Il fatto che già nel 1899 le sculture furono esposte alla sopraccitata Esposizione berniniana del 1899 denota l’interesse che gli studiosi hanno sempre avuto per queste piccole sculture. La mostra del 1899, pensata per celebrare il terzo centenario della nascita dell’artista (1898), fu un grande evento inaugurato il 19 aprile 1899 preso il Palazzo dei Conservatori a Roma, e come ricorda un articolo di Civiltà Cattolica di quell’anno, le quattro teste erano esposte nel mezzo della Sala degli Orazi e dei Curiazi insieme ad altri bozzetti e bronzi dell’artista. Si deve tuttavia a Stanislao Fraschetti, nella sua fondamentale monografia su Bernini, la prima in assoluto dedicata all’artista, la prima attribuzione scientifica dei bronzi. Racconta infatti di una visita in casa Giocondi dove “si conservano quattro mascheroni di bronzo dorati, di mano del Bernini [...] posati su uno zoccolo di marmo policromo. Hanno i ceffi contratti quasi in un senso di portentosa meraviglia” e aggiunge che quelle testine “hanno i capelli foggiati nel modo consueto dei bozzetti dell’artista, e cioè serbano quasi l’impronta del pollice e dell’indice che formarono la ciocca semplice e unita come una escrescenza solida”.

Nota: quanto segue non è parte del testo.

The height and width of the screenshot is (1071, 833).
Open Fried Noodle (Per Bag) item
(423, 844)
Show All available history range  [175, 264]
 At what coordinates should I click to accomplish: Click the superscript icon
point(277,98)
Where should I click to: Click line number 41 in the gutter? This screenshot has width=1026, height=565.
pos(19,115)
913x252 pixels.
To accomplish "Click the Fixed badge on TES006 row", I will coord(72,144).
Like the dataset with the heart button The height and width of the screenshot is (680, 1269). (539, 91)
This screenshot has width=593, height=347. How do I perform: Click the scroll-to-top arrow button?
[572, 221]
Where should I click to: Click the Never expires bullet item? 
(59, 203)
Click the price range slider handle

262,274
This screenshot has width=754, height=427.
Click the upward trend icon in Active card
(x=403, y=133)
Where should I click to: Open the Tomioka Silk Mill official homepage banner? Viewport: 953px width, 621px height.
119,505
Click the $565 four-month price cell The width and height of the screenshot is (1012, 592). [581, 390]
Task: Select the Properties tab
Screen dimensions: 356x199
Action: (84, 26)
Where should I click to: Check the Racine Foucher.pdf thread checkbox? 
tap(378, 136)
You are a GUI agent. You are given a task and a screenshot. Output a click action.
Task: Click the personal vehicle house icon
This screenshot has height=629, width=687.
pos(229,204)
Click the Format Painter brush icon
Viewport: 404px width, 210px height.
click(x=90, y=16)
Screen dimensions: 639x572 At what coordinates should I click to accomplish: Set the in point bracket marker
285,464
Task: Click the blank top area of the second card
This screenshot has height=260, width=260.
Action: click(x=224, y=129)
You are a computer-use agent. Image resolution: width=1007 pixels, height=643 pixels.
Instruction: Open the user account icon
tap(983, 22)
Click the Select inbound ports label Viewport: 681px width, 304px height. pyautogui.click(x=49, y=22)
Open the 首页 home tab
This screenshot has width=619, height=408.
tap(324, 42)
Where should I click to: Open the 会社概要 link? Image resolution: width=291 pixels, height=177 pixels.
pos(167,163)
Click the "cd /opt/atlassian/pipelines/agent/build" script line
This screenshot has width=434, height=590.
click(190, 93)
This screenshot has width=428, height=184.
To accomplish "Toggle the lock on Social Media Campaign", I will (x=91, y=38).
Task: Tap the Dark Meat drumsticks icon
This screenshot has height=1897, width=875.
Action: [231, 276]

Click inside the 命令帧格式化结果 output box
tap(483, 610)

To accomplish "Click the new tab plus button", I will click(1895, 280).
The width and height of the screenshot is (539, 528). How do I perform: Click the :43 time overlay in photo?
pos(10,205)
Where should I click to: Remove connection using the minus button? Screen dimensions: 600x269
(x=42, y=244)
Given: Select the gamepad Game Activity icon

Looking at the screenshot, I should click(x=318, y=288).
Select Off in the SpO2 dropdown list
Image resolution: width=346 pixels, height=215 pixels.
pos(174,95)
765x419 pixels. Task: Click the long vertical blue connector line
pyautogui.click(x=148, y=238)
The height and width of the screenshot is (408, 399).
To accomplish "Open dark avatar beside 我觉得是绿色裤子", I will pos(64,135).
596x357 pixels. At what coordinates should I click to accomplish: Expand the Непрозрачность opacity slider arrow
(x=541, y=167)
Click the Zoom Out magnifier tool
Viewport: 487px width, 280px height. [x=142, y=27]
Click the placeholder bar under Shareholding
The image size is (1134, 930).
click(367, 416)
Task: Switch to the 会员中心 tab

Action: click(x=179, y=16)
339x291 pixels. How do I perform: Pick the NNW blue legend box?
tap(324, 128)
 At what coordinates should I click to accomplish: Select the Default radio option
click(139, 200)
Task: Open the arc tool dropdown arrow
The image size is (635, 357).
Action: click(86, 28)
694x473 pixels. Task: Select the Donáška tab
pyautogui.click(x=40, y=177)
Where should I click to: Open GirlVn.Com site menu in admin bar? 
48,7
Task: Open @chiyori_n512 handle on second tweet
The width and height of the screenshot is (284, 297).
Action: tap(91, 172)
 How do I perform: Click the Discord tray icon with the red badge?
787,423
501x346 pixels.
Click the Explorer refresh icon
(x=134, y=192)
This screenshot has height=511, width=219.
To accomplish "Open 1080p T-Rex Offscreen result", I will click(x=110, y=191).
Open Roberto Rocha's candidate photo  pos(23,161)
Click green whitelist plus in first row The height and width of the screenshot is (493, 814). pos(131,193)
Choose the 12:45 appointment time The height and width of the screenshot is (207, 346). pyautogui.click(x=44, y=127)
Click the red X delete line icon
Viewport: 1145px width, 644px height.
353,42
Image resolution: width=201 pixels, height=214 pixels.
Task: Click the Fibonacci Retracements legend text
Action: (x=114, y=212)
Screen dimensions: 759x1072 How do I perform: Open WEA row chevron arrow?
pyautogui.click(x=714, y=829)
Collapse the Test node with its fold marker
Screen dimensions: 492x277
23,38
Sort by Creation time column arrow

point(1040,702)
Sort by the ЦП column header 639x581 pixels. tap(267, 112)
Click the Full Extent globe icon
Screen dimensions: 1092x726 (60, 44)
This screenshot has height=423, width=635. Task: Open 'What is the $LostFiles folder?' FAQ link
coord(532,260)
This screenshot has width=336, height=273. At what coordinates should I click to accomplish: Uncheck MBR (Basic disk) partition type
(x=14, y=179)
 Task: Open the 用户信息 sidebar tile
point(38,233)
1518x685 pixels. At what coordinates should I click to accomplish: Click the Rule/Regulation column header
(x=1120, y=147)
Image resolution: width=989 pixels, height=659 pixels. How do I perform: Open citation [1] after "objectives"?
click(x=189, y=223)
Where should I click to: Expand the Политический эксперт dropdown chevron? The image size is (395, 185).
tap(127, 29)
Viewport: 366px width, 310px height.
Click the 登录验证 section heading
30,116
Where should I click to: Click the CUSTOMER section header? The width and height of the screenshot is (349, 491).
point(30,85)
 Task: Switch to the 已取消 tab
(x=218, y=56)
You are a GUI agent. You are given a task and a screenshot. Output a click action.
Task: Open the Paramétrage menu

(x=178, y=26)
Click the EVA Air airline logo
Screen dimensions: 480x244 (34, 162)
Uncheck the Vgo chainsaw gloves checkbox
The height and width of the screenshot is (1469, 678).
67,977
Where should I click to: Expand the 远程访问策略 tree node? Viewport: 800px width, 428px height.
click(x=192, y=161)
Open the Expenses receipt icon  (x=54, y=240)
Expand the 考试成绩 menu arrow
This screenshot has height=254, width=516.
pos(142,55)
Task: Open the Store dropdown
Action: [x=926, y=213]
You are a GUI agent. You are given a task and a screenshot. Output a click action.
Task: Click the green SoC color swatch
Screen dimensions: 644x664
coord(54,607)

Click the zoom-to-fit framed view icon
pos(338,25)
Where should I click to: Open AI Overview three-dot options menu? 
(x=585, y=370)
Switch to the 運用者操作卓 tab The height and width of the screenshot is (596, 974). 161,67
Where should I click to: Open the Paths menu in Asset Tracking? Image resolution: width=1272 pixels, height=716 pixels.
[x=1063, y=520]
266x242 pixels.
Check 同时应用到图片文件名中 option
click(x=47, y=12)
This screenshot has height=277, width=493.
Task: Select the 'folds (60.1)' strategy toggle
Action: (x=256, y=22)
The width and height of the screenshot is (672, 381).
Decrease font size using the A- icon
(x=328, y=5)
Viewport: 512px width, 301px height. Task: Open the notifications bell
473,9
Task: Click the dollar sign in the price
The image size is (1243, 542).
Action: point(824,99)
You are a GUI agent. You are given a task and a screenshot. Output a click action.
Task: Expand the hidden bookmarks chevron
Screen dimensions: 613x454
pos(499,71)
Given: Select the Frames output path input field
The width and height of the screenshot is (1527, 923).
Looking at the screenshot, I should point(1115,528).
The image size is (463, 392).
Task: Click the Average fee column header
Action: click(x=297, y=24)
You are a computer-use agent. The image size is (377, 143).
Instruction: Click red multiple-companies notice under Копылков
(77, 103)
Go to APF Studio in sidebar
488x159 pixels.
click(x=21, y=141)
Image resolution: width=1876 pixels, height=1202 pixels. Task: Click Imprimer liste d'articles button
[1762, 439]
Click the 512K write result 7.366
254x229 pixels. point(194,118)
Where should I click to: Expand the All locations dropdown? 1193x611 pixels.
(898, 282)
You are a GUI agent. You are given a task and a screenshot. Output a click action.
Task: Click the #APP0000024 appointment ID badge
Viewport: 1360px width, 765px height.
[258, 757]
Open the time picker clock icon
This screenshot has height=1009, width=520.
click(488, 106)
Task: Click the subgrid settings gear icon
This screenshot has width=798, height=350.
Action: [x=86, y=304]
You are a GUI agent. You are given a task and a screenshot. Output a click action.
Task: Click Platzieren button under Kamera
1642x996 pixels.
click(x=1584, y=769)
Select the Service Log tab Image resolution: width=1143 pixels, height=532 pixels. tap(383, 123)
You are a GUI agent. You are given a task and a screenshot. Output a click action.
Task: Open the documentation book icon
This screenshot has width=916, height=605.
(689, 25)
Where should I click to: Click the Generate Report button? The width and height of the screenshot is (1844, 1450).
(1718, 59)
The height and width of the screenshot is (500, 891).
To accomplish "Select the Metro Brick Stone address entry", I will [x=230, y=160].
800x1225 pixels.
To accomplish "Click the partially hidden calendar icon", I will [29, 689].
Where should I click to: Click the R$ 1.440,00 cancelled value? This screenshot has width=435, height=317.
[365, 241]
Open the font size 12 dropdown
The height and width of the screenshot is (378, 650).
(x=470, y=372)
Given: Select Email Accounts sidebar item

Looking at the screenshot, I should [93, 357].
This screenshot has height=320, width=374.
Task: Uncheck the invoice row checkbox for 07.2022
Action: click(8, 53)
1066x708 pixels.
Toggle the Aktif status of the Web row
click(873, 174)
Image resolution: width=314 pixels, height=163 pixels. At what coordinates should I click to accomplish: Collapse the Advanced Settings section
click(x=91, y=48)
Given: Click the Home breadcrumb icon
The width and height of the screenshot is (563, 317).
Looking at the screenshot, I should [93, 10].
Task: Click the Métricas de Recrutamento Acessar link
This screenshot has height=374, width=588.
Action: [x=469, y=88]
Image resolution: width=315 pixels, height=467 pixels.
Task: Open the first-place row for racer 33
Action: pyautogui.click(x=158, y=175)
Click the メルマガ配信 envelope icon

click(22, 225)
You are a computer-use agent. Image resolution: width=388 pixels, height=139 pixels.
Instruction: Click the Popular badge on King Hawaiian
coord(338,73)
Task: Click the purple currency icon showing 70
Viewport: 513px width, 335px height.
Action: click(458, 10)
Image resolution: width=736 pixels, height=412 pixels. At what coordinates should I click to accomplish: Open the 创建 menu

Solo dopo circa sessant’anni, nel 1961, le opere tornano ad essere visibili al grande pubblico, come autografe di Bernini, al Victoria and Albert Museum, in occasione della mostra Italian Bronze Statuettes alla quale segue, nello stesso anno, la mostra al Rijksmuseum di Amsterdam e l’anno successivo quella di Palazzo Strozzi a Firenze, Bronzetti italiani del Rinascimento. John Pope Hennessy, nel suo articolo del 1963 a commento della mostra del V&A, pur rammaricandosi che la sezione barocca non fosse ricca come sperato, riconosceva ai curatori il merito di essere riusciti ad includere le quattro teste dorate. Le opere sono state sempre concordemente pubblicate come autografe fin dalla prima monografia su Bernini, e solo Wittkower nel 1981 esitò a riferirle alla mano diretta di Bernini, sulla base dell’inventario del 1706 che non cita l’autore. Un’opinione, quella di Wittkower, superata dal successivo rinvenimento dell’inventario del 1681.
Oggi dunque sul mercato finisce un gruppo di opere in bronzo che dimostrano non solo un momento importante della carriera di Bernini, ma anche quello che l’artista aveva realizzato per se stesso. Denotano inoltre un tratto della sua personalità spesso eccessiva ed eccentrica. E sono inoltre opere mai uscite dallo stretto ambito familiare. Naturale, dunque, che ci sia curiosità e attesa per un’eventuale vendita.